◆ Extract provided ◆
==============================

There has been a backlash of articles on serving XHTML with a proper Content-Type header. Having read documentation and blog posts on this saga I decided to try this out for myself since I do my best to serve proper XHTML here.
If you're not sure what I'm talking about and what the fuss about application/xhtml+xml is check out the following links for a helpful introduction to this subject (listed in the order of importance):
If you DID follow these links you know that serving XHTML as text/html pretty much defeats the purpose of authoring XHTML since it will be treated as HTML anyway. On the other hand, serve your content as application/xhtml+xml and Internet Explorer will blow up, while "conforming" browsers will attend to it as the spec says. To serve two masters we need to feed the good ol' text/html to IE, and application/xhtml+xml to Mozillas and Operas of the world.
Back when I published my findings on Unicode in VS.NET 2003 I alluded to the fact that you can highjack content type.
The trick is to change it before the headers and written out. I thought of my favorite way of handling such tasks: HTTP modules. One of the "nondeterministic" events an HttpModule fires is PreSendRequestHeaders. The even "occurs just before ASP.NET sends HTTP headers to the client." Perfect. This much accomplishes it:
public class ContentType : IHttpModule
{
public void Init(System.Web.HttpApplication application) {
application.PreSendRequestHeaders +=
new EventHandler(this.Application_PreSendRequestHeaders);
}
private void Application_PreSendRequestHeaders (object sender,
System.EventArgs e)
{
HttpApplication app = ((HttpApplication)(sender));
HttpContext context = app.Context;
if (context.Request.Browser.Browser.ToUpper ().IndexOf("IE")==-1)
context.Response.ContentType = "application/xhtml+xml";
}
public void Dispose() {}
}
I used my own Template Generator For HttpModules and HttpHandlers to create skeleton code of this HttpModule. All it does is look at the browser string submitted in the User-Agent header. There's no else statement since by default HttpResponse assigns text/html to its private member.
public HttpResponse(TextWriter writer)
{
this._statusCode = 200;
this._bufferOutput = true;
this._contentType = "text/html";
...
}
Feeling of Remorse
As of today, all pages on this site are served as application/xhtml+xml to all browsers but IE. I'm willing to experiment. To be honest, this exercise puts me on the edge of my seat because a minor slipup in "well-formedness" and the page doesn't render (this is XML after all, so it "functions as designed"). The power of ASP.NET lies in delivering killer functionality to a developer and hiding all the plumbing. I just hope I lay out the plumbing right and nothing leaks.
We'll see how it goes. If anyone notices a catastrophe please shoot me an email.
August 3, 2004: I've changed the code above as suggested by Charl (see comments). This time around I check if the user agent accepts 'application/xhtml+xml'.

==============================

◆ Listed records ◆

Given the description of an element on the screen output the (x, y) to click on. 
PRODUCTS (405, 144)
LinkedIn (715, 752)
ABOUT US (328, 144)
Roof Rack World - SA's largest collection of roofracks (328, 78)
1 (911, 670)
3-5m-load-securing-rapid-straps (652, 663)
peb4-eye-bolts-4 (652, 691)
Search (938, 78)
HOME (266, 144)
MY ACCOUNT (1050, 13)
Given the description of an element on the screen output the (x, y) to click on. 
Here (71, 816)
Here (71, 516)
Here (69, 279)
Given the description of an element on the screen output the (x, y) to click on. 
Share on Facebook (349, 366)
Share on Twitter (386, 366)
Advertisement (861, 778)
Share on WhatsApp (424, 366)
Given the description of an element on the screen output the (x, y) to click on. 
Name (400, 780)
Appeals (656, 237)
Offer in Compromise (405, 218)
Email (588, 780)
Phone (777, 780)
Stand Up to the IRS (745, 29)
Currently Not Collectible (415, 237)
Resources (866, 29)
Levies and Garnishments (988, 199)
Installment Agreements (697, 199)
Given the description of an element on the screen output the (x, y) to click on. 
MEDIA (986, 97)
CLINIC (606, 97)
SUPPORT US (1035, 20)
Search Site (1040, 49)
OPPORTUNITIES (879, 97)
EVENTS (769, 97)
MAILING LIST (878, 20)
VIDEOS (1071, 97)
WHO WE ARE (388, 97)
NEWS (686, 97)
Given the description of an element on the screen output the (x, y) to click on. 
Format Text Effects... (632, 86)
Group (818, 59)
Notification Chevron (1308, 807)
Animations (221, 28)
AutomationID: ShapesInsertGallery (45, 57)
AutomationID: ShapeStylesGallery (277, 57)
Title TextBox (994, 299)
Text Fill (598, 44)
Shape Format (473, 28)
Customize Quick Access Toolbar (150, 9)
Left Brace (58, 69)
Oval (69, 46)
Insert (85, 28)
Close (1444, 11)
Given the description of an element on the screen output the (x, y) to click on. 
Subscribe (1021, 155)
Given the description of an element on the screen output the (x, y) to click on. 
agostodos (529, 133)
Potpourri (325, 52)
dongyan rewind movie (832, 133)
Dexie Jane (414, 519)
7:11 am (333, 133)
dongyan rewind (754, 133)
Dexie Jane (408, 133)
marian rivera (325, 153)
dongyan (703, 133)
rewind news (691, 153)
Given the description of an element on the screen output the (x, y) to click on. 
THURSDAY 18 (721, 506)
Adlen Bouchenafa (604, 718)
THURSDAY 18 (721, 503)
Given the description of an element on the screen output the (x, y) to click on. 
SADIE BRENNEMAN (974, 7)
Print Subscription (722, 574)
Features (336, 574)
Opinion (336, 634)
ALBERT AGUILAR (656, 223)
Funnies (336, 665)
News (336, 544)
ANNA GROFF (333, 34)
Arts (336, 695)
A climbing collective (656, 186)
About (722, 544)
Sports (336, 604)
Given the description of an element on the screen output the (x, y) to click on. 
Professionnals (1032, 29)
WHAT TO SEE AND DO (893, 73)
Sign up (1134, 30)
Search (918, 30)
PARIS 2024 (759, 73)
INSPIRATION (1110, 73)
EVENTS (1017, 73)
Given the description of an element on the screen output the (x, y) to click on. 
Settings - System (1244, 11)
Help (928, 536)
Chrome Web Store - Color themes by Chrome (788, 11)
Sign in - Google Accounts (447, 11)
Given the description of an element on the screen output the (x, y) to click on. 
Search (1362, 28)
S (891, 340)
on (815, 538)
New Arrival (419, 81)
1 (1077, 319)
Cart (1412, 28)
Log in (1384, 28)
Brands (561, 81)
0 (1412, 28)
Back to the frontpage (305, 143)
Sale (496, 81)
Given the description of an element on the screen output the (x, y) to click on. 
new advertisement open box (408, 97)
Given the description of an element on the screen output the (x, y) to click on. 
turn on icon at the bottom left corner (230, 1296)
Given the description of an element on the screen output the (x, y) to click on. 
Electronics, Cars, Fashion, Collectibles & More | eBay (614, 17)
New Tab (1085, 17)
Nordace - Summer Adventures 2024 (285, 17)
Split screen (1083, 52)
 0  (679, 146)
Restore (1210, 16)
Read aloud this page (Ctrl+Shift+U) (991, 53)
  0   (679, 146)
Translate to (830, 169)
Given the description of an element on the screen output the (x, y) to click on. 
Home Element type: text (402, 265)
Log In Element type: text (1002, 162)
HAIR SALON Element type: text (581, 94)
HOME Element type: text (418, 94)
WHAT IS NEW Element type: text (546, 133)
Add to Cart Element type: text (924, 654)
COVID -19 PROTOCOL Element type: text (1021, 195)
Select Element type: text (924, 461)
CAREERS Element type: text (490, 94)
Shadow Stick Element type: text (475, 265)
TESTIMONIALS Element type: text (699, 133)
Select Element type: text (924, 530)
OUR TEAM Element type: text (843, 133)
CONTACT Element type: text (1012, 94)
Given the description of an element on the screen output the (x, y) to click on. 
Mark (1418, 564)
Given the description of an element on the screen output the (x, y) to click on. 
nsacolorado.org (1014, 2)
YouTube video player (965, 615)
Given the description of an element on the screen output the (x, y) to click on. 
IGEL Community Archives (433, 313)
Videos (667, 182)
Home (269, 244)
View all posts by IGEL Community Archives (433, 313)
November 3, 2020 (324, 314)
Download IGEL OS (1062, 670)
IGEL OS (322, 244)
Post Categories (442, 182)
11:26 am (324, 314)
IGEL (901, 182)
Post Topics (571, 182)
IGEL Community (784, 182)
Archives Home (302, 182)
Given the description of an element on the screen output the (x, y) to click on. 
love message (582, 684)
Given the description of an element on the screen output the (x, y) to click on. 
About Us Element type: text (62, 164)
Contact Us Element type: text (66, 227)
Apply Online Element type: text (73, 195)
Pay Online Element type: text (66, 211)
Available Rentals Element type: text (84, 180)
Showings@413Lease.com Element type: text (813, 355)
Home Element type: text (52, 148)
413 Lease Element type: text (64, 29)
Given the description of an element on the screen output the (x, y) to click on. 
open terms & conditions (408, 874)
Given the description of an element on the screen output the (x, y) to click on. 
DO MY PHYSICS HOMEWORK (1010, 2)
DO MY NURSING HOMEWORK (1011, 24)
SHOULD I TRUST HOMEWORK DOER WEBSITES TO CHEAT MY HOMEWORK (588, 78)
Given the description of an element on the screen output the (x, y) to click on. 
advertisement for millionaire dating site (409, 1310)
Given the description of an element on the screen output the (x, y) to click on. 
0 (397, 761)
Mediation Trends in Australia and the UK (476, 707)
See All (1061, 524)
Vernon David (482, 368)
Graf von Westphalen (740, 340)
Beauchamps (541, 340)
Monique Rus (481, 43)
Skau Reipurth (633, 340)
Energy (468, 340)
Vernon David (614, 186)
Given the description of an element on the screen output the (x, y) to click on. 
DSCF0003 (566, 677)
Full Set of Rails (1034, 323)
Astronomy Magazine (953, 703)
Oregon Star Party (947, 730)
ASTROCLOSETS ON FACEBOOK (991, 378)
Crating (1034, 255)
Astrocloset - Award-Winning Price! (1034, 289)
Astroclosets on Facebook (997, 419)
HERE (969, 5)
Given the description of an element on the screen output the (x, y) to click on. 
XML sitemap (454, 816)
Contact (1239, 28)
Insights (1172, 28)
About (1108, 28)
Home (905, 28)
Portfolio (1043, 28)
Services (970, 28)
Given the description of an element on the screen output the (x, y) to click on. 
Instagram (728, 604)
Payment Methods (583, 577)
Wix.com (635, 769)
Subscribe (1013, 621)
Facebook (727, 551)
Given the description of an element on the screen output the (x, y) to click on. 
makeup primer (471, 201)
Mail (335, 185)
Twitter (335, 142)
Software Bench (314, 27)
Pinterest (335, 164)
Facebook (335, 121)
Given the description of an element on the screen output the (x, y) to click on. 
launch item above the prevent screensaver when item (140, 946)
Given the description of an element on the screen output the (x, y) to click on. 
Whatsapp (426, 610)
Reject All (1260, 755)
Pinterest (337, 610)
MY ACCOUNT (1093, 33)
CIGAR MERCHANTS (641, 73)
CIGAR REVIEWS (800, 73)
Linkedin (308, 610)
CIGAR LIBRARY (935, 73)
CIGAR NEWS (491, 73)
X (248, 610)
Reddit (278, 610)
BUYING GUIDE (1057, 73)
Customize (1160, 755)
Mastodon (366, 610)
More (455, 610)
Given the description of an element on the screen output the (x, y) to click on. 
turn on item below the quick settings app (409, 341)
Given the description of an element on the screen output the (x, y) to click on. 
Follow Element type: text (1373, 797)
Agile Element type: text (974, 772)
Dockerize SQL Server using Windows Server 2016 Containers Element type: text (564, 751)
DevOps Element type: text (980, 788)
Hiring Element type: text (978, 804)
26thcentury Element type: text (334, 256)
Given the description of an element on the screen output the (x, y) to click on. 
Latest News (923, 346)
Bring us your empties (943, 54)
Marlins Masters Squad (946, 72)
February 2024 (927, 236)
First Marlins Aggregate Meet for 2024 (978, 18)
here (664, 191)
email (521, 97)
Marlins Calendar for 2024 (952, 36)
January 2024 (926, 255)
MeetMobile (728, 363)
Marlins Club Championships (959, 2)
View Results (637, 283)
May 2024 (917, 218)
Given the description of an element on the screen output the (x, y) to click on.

==============================

◆ Task prompt ◆
Answer these from the post on serving XHTML as application/xhtml+xml:
1. Which event fired by an HttpModule is used to change the content type?
2. What content type does HttpResponse assign by default?
3. After the August 3, 2004 change, what does the code check?

◆ Answer ◆
1. PreSendRequestHeaders
2. text/html
3. Whether the user agent accepts 'application/xhtml+xml'